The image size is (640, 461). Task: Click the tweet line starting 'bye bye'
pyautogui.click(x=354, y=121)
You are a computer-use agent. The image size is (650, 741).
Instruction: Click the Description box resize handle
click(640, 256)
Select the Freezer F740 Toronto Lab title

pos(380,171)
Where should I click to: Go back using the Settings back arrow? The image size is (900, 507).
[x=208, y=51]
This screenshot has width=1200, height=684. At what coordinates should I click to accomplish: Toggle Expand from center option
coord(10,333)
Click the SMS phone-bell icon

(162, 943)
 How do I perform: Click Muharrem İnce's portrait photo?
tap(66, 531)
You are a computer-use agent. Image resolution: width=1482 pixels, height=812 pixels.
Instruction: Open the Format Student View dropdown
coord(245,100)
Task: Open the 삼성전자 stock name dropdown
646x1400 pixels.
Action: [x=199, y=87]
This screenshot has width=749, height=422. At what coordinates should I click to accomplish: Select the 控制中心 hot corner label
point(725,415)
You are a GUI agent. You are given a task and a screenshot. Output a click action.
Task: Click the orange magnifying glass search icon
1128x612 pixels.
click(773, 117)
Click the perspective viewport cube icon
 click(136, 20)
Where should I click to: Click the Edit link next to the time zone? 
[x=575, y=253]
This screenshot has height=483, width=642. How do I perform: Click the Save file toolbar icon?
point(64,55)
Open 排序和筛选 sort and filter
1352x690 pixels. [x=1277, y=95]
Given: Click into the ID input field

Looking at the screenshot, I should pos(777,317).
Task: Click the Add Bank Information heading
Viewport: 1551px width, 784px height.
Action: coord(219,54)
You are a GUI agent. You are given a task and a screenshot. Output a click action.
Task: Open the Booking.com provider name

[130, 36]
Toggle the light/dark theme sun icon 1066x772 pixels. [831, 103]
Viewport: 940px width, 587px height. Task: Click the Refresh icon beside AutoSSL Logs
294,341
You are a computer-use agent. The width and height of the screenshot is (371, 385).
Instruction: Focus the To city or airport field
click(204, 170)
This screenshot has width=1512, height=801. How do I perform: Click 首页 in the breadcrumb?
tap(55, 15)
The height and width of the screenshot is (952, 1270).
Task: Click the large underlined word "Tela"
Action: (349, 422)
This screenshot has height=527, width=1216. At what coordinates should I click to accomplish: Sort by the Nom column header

────────────────────────────────────────

What you need to do:
Reproduce every item above word for word, with nothing added or changed.

Solution for this exercise:
The image size is (640, 461). Task: Click the tweet line starting 'bye bye'
pyautogui.click(x=354, y=121)
You are a computer-use agent. The image size is (650, 741).
Instruction: Click the Description box resize handle
click(640, 256)
Select the Freezer F740 Toronto Lab title

pos(380,171)
Where should I click to: Go back using the Settings back arrow? The image size is (900, 507).
[x=208, y=51]
This screenshot has width=1200, height=684. At what coordinates should I click to accomplish: Toggle Expand from center option
coord(10,333)
Click the SMS phone-bell icon

(162, 943)
 How do I perform: Click Muharrem İnce's portrait photo?
tap(66, 531)
You are a computer-use agent. Image resolution: width=1482 pixels, height=812 pixels.
Instruction: Open the Format Student View dropdown
coord(245,100)
Task: Open the 삼성전자 stock name dropdown
646x1400 pixels.
Action: [x=199, y=87]
This screenshot has width=749, height=422. At what coordinates should I click to accomplish: Select the 控制中心 hot corner label
point(725,415)
You are a GUI agent. You are given a task and a screenshot. Output a click action.
Task: Click the orange magnifying glass search icon
1128x612 pixels.
click(773, 117)
Click the perspective viewport cube icon
 click(136, 20)
Where should I click to: Click the Edit link next to the time zone? 
[x=575, y=253]
This screenshot has height=483, width=642. How do I perform: Click the Save file toolbar icon?
point(64,55)
Open 排序和筛选 sort and filter
1352x690 pixels. [x=1277, y=95]
Given: Click into the ID input field

Looking at the screenshot, I should pos(777,317).
Task: Click the Add Bank Information heading
Viewport: 1551px width, 784px height.
Action: coord(219,54)
You are a GUI agent. You are given a task and a screenshot. Output a click action.
Task: Open the Booking.com provider name

[130, 36]
Toggle the light/dark theme sun icon 1066x772 pixels. [831, 103]
Viewport: 940px width, 587px height. Task: Click the Refresh icon beside AutoSSL Logs
294,341
You are a computer-use agent. The width and height of the screenshot is (371, 385).
Instruction: Focus the To city or airport field
click(204, 170)
This screenshot has width=1512, height=801. How do I perform: Click 首页 in the breadcrumb?
tap(55, 15)
The height and width of the screenshot is (952, 1270).
Task: Click the large underlined word "Tela"
Action: (349, 422)
This screenshot has height=527, width=1216. At what coordinates should I click to accomplish: Sort by the Nom column header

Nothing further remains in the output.